Last updated August 26, 2009. Created on May 29, 2006.
Edited by chicagomom, Steven, add1sun, m1mic. Log in to edit this page.

Drupal 5.x

Additional styles sheets can be added to the array by using the drupal_add_css() function:

// Repeat this line for every CSS file added.
drupal_add_css(path_to_theme() . '/example.css', 'theme', 'all', TRUE);
// Reassemble the $styles snippet to include the new files.
$styles = drupal_get_css();

In this example, example.css is retrieved from the theme folder. Alternatively, style sheets can be placed in the files directory and accessed by leaving off the path_to_theme() function and using the 'files/subdirectory/example.css' notation.

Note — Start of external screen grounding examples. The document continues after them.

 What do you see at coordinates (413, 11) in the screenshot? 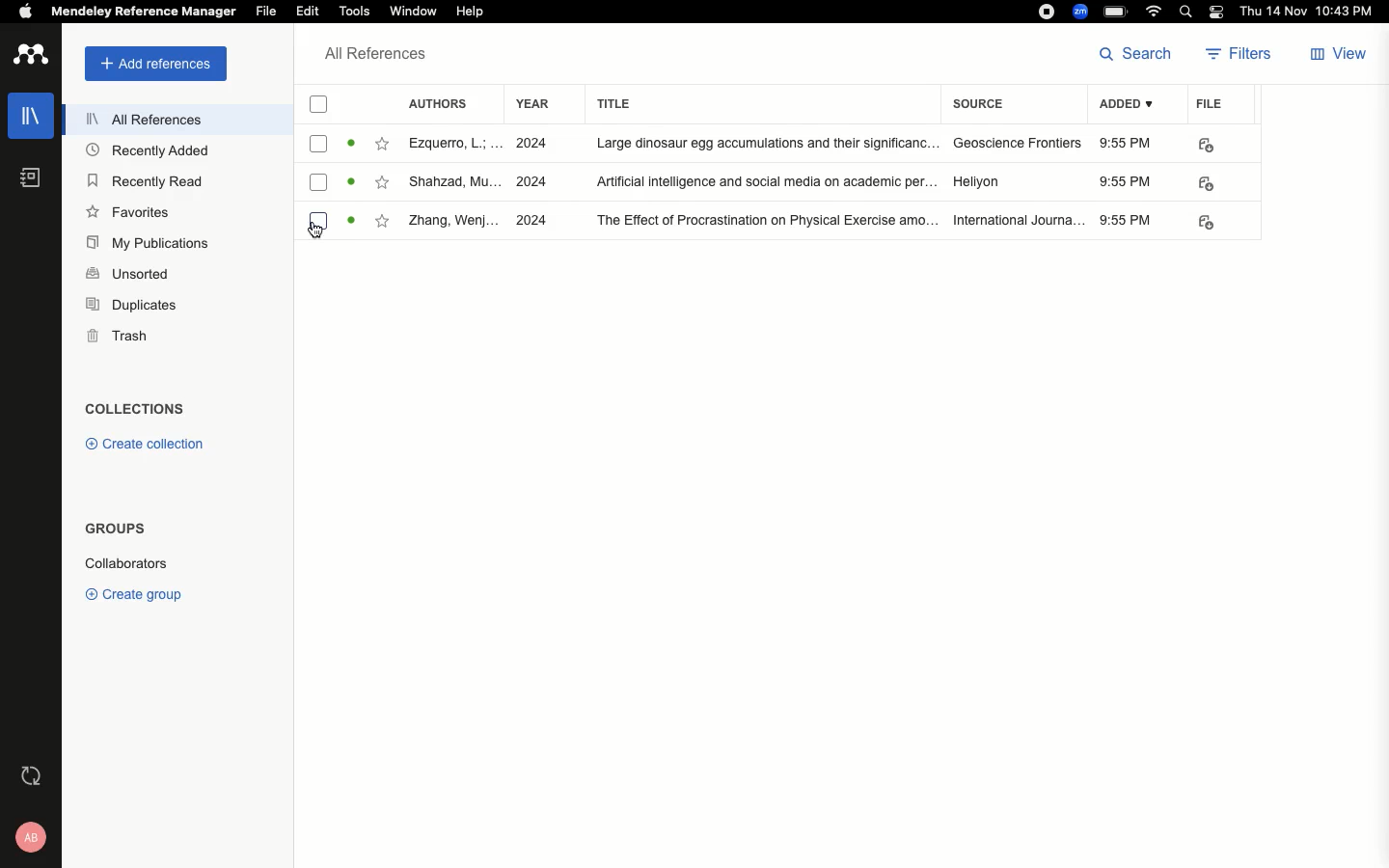
I see `Window` at bounding box center [413, 11].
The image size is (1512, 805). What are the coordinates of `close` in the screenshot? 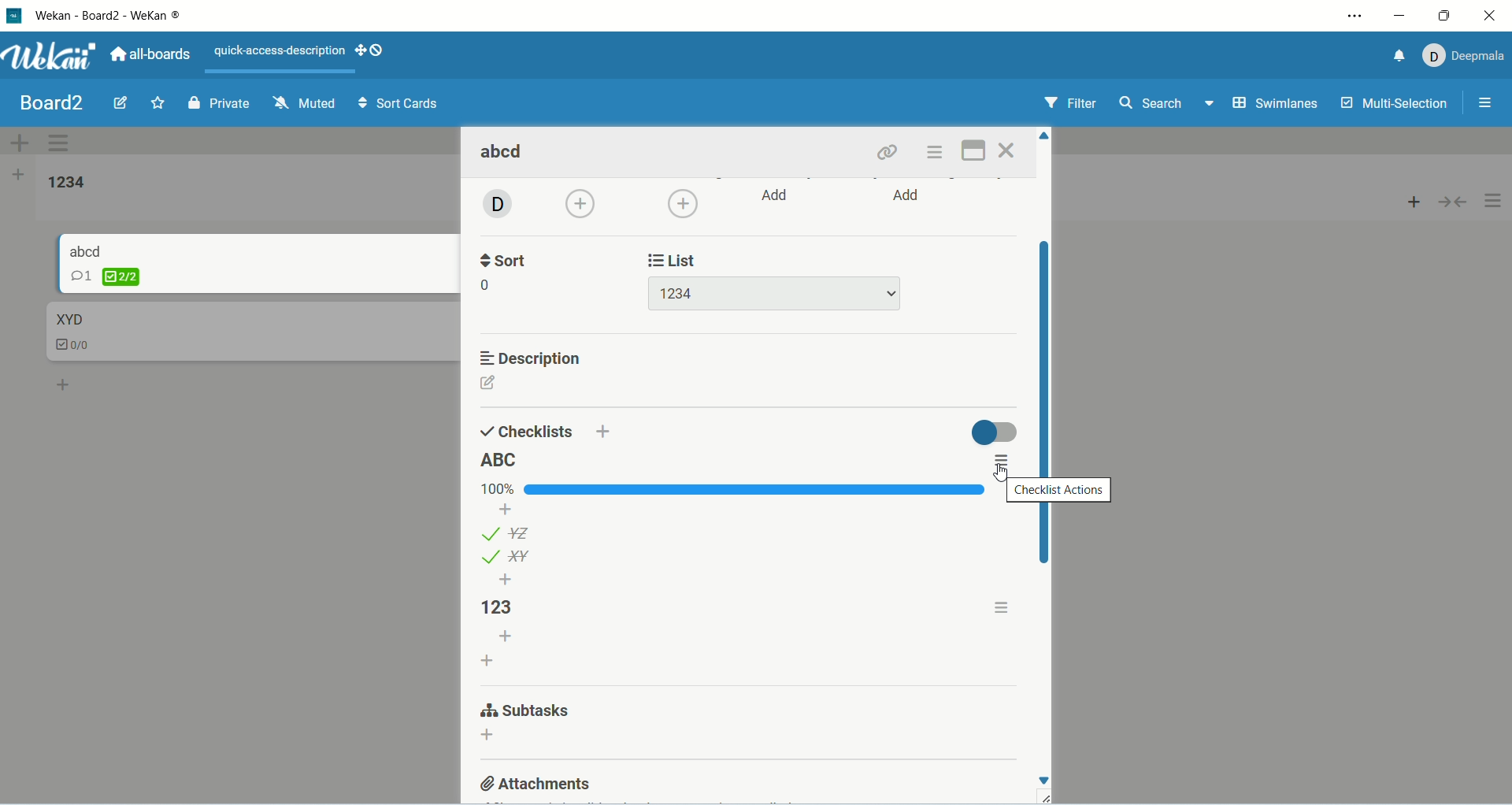 It's located at (1483, 17).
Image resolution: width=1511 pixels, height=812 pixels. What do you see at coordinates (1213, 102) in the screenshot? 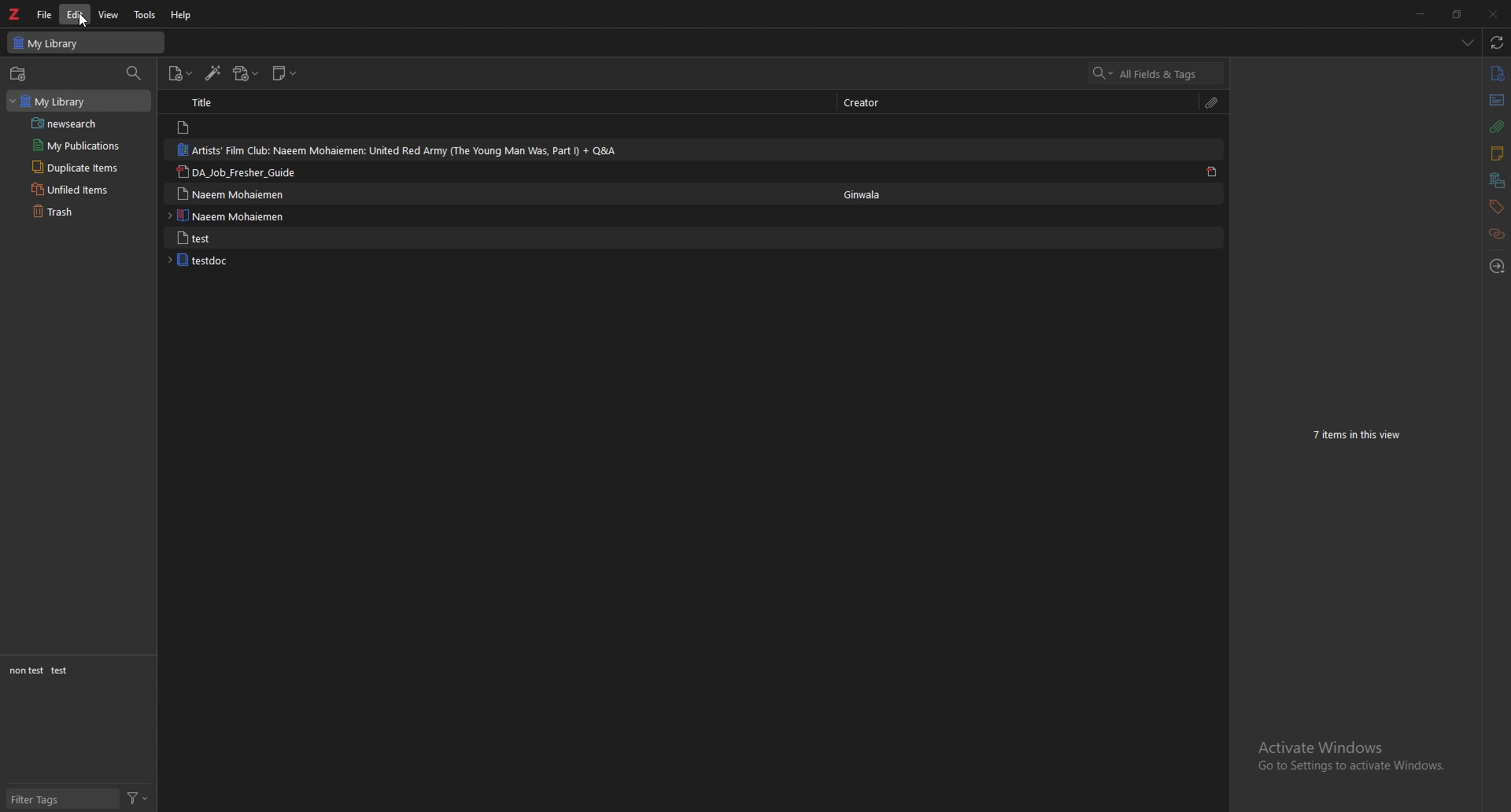
I see `attachment` at bounding box center [1213, 102].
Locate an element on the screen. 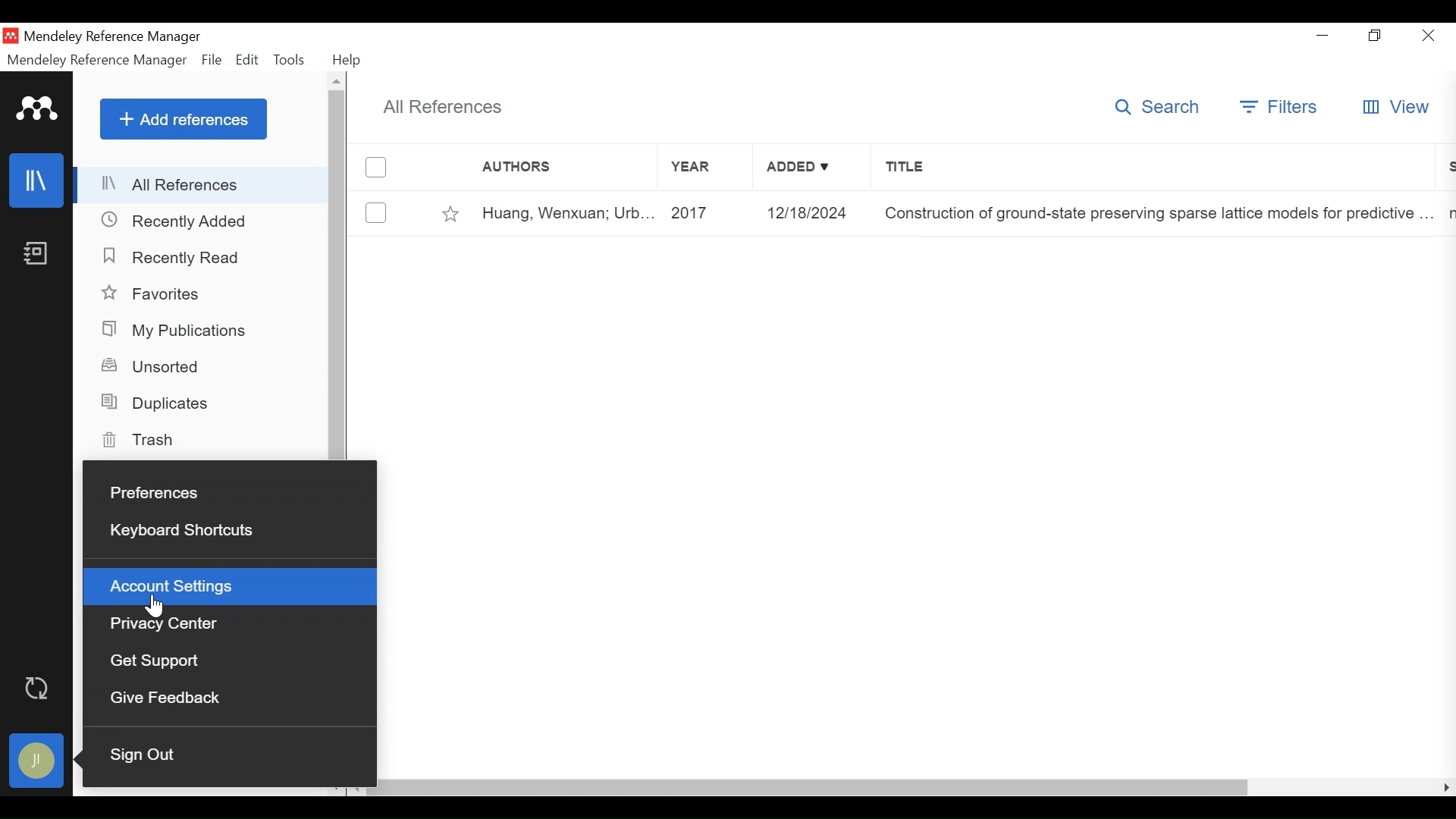 The image size is (1456, 819). Cursor is located at coordinates (159, 607).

The drupal_add_css() function can take the following optional parameters:

  1. Path to the style sheet file (Relative to the base_path())
  2. Type of style sheet being added (module or theme)
    • Style sheets are called in order starting with the system styles sheets, then the module style sheets, and then the theme style sheets. If a style sheet was created to override the CSS that came before it, using the theme option will append it to end of the array and will be called last.
  3. The Media that the style sheet should be applied to (all, screen, print, handheld, etc.)
  4. The Preprocess option will aggregate and compress the style sheet if this feature has been turned on under the performance section (TRUE, FALSE)

For Drupal 4.7.x

print $head;
print theme('stylesheet_import', base_path() . path_to_theme() . '/your_extra.css');
print $styles;

So this is the order we end up with:

  1. drupal.css
  2. module CSS (for example, event.css from event.module)
  3. theme CSS (for example, your_extra.css)
  4. style CSS (style.css files from any theme)

Style sheets can override rules applied in any CSS which precedes them. (i.e. style CSS can override everything else, except for user CSS)

Looking for support? Visit the forums, or join #drupal-support in IRC.


mbria’s picture

For those sad times you need to overwrite a theme style from your module (for instance, common styles for every theme), you can try this:

function style_all_themes_menu() {
drupal_add_css(drupal_get_path('module', 'style_all_themes') .'/style_all.css','theme','screen');

I was getting mad until I noticed that was "iconizer" module was doing.

BTW, thanks to it's author for the tip.

jrc21’s picture

Sorry, I'm new to using drupal, but where would I put this snippet? In page.tpl.php header? body? I'm just trying to make a simple theme for my purposes but can't get it to implement my own stylesheet as of yet.